Speech technology. Recognition of continuous speech for teapots on the example of IVR systems

Hello.
By the nature of my professional activity, I am engaged in the implementation of projects based on speech technologies. These are speech synthesis and recognition, voice biometrics and speech analysis.
Few people think about how these technologies are already present in our lives, although far from always - obviously.
I will try to popularly explain to you how it works and why it is needed at all.
I will start with speech recognition in detail. this is a closer to everyday life thing that many of us have met, and some already use it all the time.

But first, let's try to understand what speech technologies are and what they can be.

- Synthesis of speech (text-to-speech).
With this technology, we still face a little in real life. Or just do not notice it.
There are special "readers" for iOS and Android, capable of reading aloud the books that you download to your device. They read quite tolerably, after a day or two you no longer notice that the text is being read by a robot.
In many call centers, a synthesized voice voices dynamic information to subscribers, since it is rather difficult to record in advance all sound clips voiced by a person, especially if the information changes every 3 seconds
For example, in the Metropolitan of St. Petersburg, many informational messages at the stations are read by synthesis, but almost no one notices this, since The text sounds pretty good.

- Voice biometrics (search and confirmation of the person by voice).
Yes, yes - the human voice is as unique as a fingerprint or retina. The reliability of verification (comparison of two voice prints) reaches 98%. For this, 74 voice parameters are analyzed.
In everyday life, technology is still very rare. But trends suggest that soon it will be widespread, especially in call centers of financial companies. Their interest in this technology is very big.
Voice biometrics has 2 unique features:
- This is the only technology that allows you to verify your identity remotely, for example, by phone. And this does not require special scanning devices.
- this is the only technology that confirms human activity, i.e. what a live person is talking on the phone. I’ll say right away that the voice recorded on a quality voice recorder will not work - it’s proven. If somewhere such a record "passes", then the low threshold of "trust" is initially incorporated into the system.
')
- Speech analysis.
Few people know that a person’s mood, emotional state, gender, approximate weight, national identity, etc. can be determined by voice.
Of course, no car will be able to immediately say whether a person is sad or happy (it is quite possible that he always has such a state of life: for example, the average speech of Italian and Finn is very different in temperament), but by changing the voice during a conversation, it’s already is quite real.

- Speech recognition (speech to text).
This is the most common speech technology in our lives, and first of all - thanks to mobile devices, because Many manufacturers and developers believe that it is much more convenient for a person to say something in a smartphone than to type the same text on a small screen keyboard.
I suggest first to talk about this: where do we meet with speech recognition technology in life and how do we even know about it?

Most of us will immediately recall Siri (iPhone), Google Voice Search, sometimes - voice-activated IVR systems in some call centers, such as Russian Railways, Aeroflot, etc.
This is what lies on the surface, and what you can easily try for yourself.

There is speech recognition built into the car’s system (dialing a phone number, radio control), TVs, infomats (things like those that take money for mobile operators).
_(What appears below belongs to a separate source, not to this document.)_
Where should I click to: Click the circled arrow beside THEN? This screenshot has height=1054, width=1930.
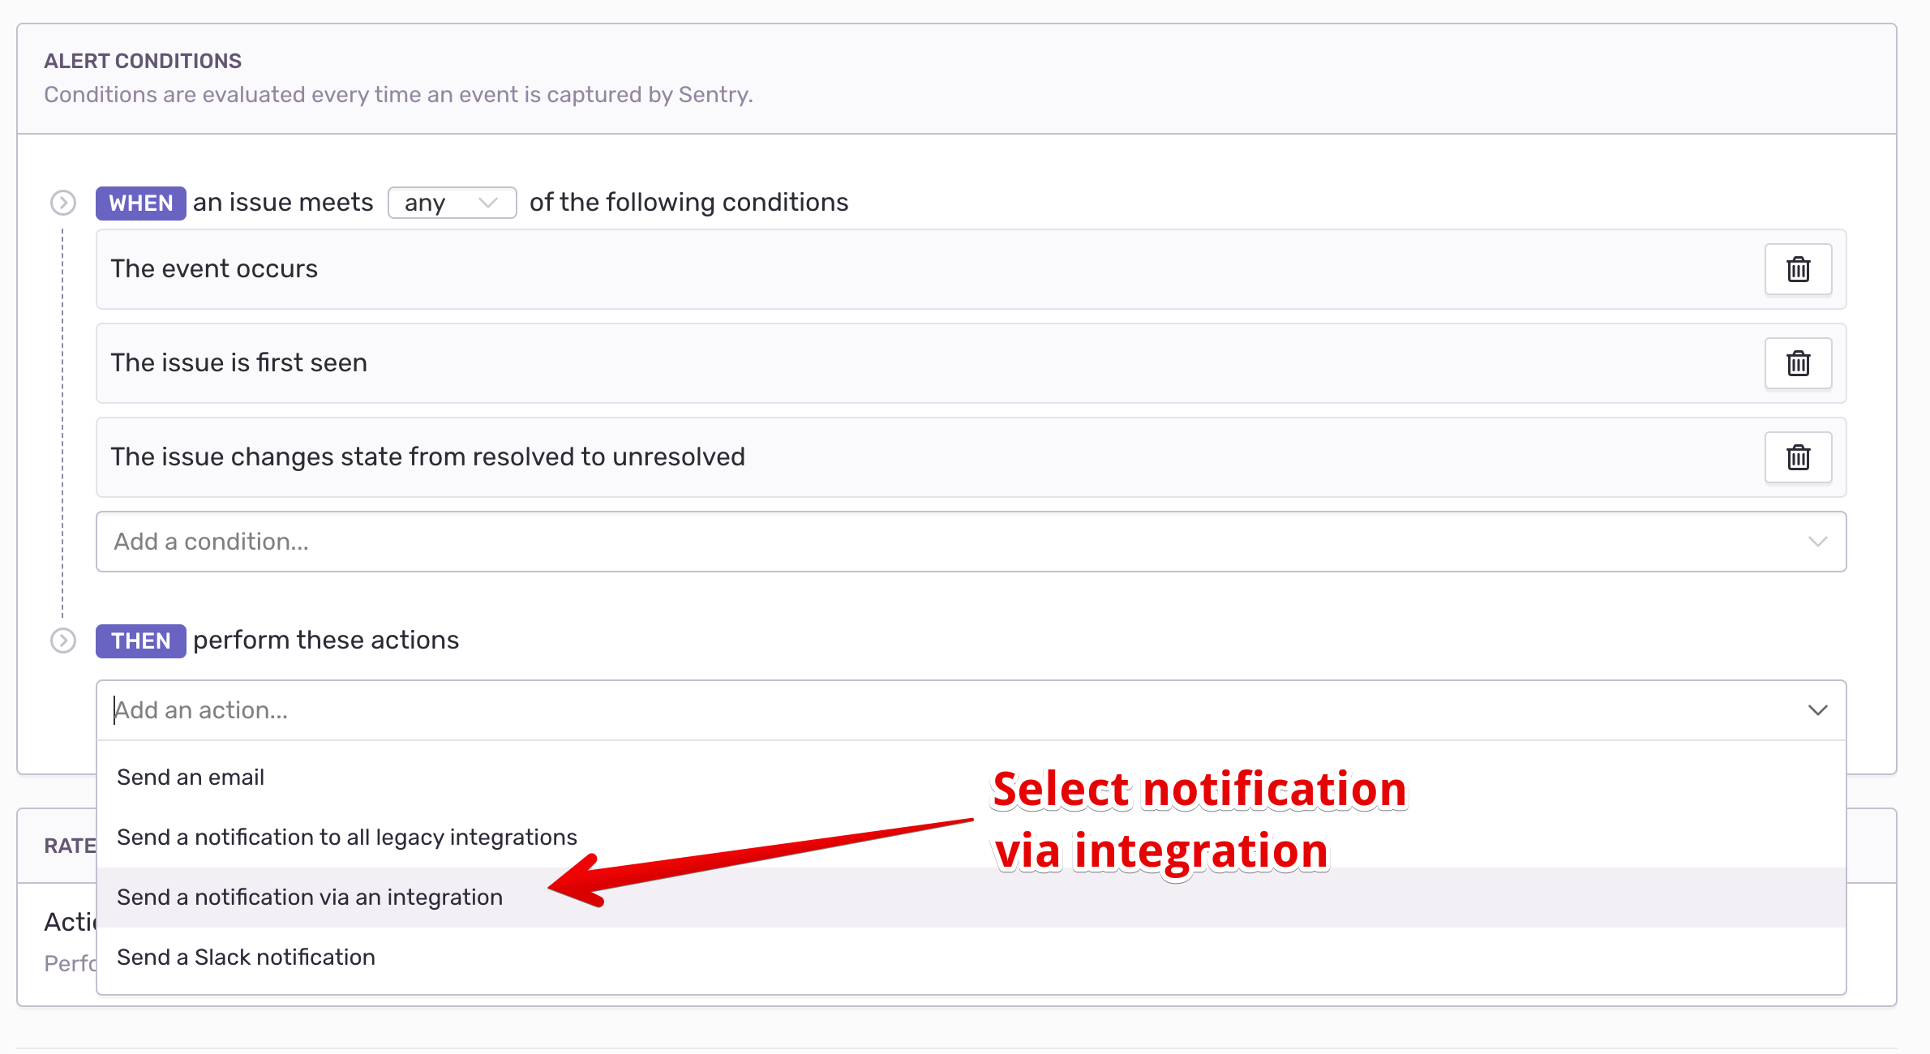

But this is not very common and is practiced more as a "trick" of certain manufacturers. The point is not even in technical limitations and quality of work, but in the usability and habits of people. I have no idea about the person who’s flipping through programs on the TV with his voice when there is a remote control at hand.

So. Speech recognition technology. What are they like?
I want to say right away that almost all my work is connected with telephony, so many examples in the text below will be taken from there - from the practice of call centers.

Recognition by closed grammar.
Recognition of one word (voice command) from the list of words (base).
The concept of "closed grammar" means that the system contains a certain final database of words in which the system will search for the word or expression spoken by the subscriber.
In this case, the system should put the question to the subscriber in such a way that to get an unambiguous answer consisting of one word.

Example:
System question: “What day of the week are you interested in?”
Subscriber response: "Tuesday"

In this example, the question is posed so that the system expects a completely definite answer from the subscriber.
The base of words in the given example may consist of the following answers: “Monday, Tuesday, Wednesday, Thursday, Friday, Saturday, Sunday”. The following answers should be foreseen and included in the database: “I do not know,” “not care”, “any”, etc. - these answers of the subscriber should also be provided for and processed by the system separately, according to the predefined scenario of the dialogue.

Built-in grammar.
This is a kind of closed grammars.
Recognition of frequently requested standard expressions and concepts.
The term “embedded grammar” means that the system already contains grammars (that is, it does not need to be separately trained) that can recognize specific subject phrases of the subscriber. When writing a dialogue script, you just need to refer to a specific built-in grammar.

Example:
The question of the system: "At what time the film interests you?"
Caller response: "At 15.30"

In the given example, time values are recognized. All the necessary time recognition grammar is already embedded in the system.
Built-in grammars serve to simplify the design of voice menus, when standard universal blocks can be used.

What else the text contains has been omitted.